The Unknown Schubert
Ashgate, 2008
Co-Editor (with Barbara Reul)
256pp
“Those who love Schubert are frequently forced to ponder the limits of what can be known about anyone, especially great artists whose genius in its totality was not fully recognized until after their deaths. No longer available to answer our pressing questions, Schubert has left us yearning for information and explanation, while his friends, caught up as young adults always are in their own lives, are seldom as forthcoming as we wish they had been. Only much later, after memory had ample opportunity to exercise its powers of erasure, addition, exaggeration, recombination, invention, and more, did they offer their testimony to a life devoted so completely to the music swirling in his head that the paucity of words was probably inevitable. Guesswork and speculation: Schubert scholars engage in suchlike out of a yearning to go beyond the point where the facts stop, to connect known dots with missing links. Now that various mythical Schuberts, such as the one who wrote music in a quasi-unknowing trance of inspiration and the cozy-harmless ‘Blossom time’ Schubert, have been discarded, we wonder all the more because the Schubert that has emerged in the wake of such exploded narratives is so complex. The furor over his sexuality, the debates about his views on religion, the nature of his friendships and relationships, and when, how, and why he composed certain works and abandoned others: there are so many matters we do not know, either at all or with the degree of certainty those of us who so love his music would like to have.

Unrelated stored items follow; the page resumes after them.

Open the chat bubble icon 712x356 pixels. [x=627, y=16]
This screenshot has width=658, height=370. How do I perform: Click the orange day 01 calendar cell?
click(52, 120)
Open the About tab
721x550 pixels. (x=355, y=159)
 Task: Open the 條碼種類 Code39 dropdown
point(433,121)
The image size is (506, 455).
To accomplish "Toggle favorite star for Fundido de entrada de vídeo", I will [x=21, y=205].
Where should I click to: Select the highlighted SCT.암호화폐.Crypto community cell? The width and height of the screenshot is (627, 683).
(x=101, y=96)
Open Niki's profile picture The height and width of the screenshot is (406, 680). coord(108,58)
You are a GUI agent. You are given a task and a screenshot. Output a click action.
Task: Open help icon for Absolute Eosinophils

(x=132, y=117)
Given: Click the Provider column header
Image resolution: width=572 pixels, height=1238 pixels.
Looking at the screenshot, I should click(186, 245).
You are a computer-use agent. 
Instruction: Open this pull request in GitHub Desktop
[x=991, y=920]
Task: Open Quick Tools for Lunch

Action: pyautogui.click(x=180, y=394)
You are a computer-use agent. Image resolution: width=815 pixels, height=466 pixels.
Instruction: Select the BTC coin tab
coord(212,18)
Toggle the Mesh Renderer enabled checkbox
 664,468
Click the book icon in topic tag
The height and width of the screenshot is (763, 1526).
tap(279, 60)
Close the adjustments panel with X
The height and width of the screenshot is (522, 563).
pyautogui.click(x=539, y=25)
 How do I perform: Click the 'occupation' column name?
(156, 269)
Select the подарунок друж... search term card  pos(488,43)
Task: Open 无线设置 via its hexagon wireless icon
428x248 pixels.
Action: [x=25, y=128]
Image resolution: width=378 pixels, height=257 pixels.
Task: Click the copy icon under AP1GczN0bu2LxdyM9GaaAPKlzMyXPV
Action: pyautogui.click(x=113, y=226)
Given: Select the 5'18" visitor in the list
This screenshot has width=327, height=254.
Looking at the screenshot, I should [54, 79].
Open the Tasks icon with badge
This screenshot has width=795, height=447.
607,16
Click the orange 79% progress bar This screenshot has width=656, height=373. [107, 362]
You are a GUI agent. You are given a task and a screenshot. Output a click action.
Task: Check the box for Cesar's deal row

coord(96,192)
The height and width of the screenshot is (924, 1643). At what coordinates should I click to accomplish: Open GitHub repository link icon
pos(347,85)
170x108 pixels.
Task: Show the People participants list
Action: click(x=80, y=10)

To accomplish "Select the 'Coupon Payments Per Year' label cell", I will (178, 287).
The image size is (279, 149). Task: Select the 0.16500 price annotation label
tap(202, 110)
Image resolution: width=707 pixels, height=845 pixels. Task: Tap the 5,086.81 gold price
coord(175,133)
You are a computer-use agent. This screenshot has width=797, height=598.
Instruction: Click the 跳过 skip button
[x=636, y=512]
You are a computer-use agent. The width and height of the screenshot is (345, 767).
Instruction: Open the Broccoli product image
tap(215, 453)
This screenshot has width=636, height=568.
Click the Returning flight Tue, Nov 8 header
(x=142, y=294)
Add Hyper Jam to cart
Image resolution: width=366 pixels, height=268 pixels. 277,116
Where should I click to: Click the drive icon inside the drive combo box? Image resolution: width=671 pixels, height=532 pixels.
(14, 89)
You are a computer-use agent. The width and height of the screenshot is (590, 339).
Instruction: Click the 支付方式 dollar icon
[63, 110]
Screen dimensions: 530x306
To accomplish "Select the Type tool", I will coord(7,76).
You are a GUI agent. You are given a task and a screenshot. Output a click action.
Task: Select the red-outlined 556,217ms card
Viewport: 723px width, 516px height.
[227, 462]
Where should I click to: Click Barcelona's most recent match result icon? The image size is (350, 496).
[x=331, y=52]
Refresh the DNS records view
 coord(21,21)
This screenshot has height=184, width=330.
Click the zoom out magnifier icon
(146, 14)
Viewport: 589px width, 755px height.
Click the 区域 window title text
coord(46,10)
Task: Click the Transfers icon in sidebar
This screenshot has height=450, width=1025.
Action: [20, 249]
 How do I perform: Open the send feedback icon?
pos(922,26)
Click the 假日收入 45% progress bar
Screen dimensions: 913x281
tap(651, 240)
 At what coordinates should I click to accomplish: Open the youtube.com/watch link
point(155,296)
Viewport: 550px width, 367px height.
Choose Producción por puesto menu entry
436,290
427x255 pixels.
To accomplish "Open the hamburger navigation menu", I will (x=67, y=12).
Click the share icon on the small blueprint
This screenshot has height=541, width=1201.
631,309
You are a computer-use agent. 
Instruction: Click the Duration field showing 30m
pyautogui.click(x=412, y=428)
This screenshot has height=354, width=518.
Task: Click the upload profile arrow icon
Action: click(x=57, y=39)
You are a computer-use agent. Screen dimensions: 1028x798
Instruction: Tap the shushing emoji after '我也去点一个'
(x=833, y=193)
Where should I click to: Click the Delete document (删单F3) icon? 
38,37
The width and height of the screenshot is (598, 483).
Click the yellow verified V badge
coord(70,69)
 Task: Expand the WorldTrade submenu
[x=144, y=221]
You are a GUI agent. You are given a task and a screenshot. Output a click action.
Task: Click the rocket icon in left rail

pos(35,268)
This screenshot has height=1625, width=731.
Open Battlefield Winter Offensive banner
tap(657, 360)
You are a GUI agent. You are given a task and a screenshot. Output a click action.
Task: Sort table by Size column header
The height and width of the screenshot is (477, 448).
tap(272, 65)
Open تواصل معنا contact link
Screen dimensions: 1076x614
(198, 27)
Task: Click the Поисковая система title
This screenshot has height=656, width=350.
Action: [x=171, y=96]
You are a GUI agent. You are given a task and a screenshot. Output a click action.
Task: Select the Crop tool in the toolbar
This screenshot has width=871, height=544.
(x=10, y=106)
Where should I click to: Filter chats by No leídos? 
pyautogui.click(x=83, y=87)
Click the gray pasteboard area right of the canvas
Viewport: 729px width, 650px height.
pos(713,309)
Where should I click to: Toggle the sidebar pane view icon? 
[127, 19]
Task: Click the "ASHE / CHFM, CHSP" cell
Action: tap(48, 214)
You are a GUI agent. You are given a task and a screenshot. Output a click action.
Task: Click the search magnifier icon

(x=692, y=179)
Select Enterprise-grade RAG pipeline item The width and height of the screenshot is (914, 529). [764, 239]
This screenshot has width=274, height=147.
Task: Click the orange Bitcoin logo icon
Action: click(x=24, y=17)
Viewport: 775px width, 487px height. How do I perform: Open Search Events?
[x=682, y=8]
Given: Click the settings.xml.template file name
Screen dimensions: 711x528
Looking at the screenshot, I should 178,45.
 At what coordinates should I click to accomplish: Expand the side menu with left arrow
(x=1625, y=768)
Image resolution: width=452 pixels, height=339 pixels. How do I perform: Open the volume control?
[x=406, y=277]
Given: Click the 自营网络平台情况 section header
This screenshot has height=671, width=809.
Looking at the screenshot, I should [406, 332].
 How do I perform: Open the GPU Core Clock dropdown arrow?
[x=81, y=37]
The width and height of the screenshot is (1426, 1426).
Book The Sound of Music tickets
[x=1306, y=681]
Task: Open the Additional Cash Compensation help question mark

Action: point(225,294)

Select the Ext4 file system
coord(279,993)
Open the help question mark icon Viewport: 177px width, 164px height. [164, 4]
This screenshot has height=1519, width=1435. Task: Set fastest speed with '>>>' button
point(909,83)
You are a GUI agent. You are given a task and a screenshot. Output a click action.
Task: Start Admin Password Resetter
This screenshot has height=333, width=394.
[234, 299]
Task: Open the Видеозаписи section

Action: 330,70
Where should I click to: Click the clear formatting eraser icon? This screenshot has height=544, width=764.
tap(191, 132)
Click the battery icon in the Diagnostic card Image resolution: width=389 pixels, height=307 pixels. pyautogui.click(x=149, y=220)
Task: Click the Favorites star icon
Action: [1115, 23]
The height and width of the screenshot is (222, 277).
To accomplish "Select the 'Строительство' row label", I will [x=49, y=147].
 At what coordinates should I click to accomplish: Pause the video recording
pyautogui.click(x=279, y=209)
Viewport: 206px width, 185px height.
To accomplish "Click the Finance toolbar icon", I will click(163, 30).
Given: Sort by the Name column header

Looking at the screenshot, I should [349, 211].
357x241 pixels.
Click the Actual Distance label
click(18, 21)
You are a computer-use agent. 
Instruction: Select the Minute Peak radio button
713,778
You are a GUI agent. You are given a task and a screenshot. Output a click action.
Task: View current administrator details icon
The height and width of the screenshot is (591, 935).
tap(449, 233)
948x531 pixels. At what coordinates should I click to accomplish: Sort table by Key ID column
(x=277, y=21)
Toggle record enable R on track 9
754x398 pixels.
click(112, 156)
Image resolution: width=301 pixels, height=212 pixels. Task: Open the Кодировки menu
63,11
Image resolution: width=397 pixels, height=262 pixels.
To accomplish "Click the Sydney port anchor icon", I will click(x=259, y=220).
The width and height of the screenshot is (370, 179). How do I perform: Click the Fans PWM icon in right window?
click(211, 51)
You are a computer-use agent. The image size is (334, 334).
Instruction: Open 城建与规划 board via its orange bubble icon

[…] It makes perfect sense to end my brief preview of wit and wisdom in these pages with a special doff-of-the-hat to Lorraine Byrne Bodley’s essay on the Schubert Berio Rendering. Because people have always regretted what might have been, they view Schubert’s death at not quite thirty-two years of age as a tragedy, and so it is, in all the obvious senses. But lateness is not always obedient to chronological convention: ripeness can occur at a preternaturally early point under the impress of genius and grave knowledge. In Schubert’s late works, opposites are not resolved; youth’s vitality goes hand in hand with awareness of imminent death, and both are evident in the particell to Schubert’s last symphony in D major (D.936a), an unfinished farewell to the world that was first revealed in 1978. Because this music is beautiful even in its sketchy state, it has invited ‘completions’ of various sorts and to varying degrees, much as Bach’s last unfinished work in the Art of Fugue has drawn those desirous of imagining how it might have ended and who wish to join hands with Bach in sublime partnership across the centuries. What more wonderful ghostly presences at one’s shoulder could there be? But Berio’s rendering is unlike most reconstructive endeavors because he refused to pretend that true completion was either possible or desirable. Instead, a modern composer facing his own mortality reminds us that ‘Schubert’s Tenth’ is something we will never have, and he weaves the music of the particell into a tapestry of unresolved antinomies, including reminiscences of the contrapuntal exercises (‘nursery devices’ again) from the composer’s last weeks of life and sounds from Berio’s own musical realm. The haunted mélange hints at obscure profundities, at mysteries neither Schubert nor anyone else understands. There are things we can know, enigmas we can plumb, and those we cannot, not now, probably not ever.”